▸ DESCRIPTION OF THE TASK
Omit every picture, then return each line of the data below exactly.
= Beginning of Section =
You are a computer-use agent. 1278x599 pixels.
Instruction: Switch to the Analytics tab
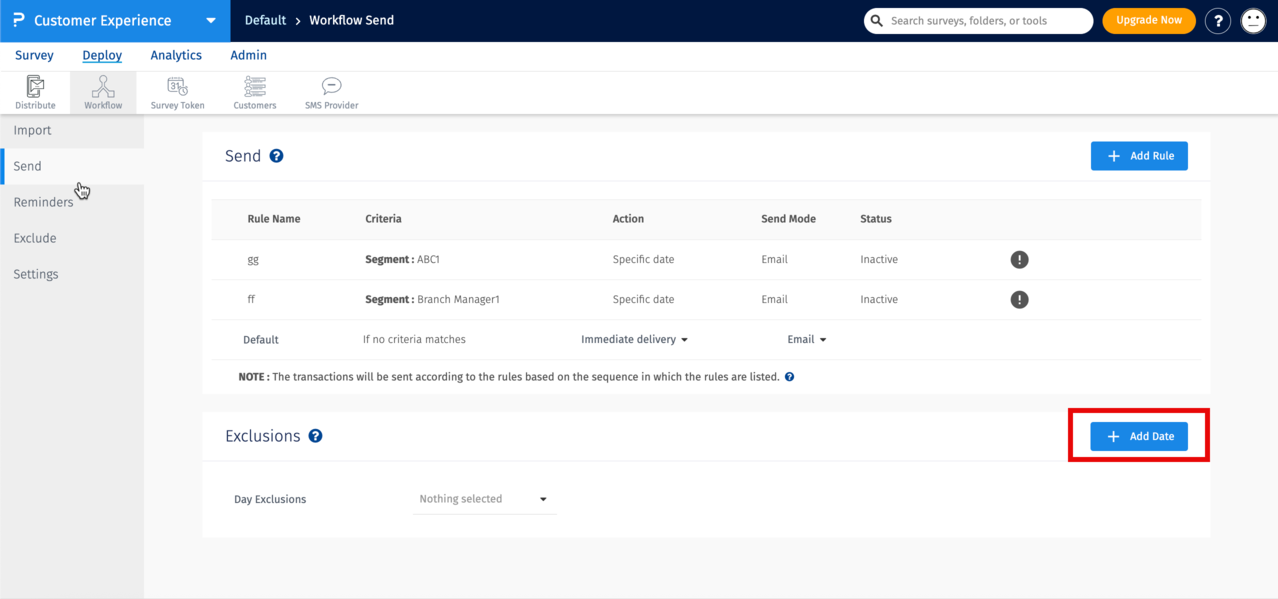click(176, 55)
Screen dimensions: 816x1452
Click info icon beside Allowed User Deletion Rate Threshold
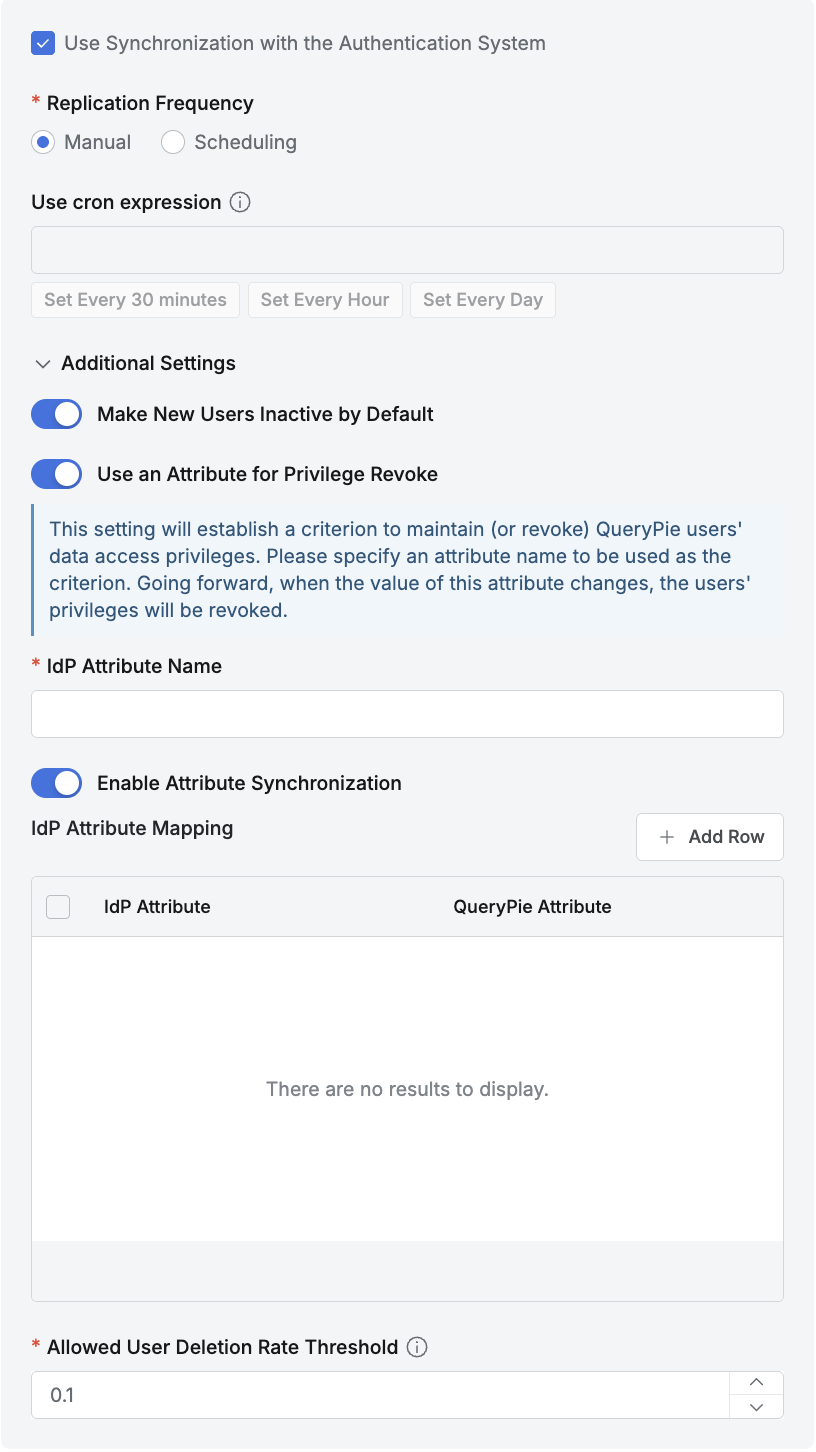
= End of Section =
▸ ANSWER FOR THE TASK
You are a computer-use agent. 1278x599 pixels.
Instruction: Switch to the Analytics tab
click(176, 55)
Screen dimensions: 816x1452
Click info icon beside Allowed User Deletion Rate Threshold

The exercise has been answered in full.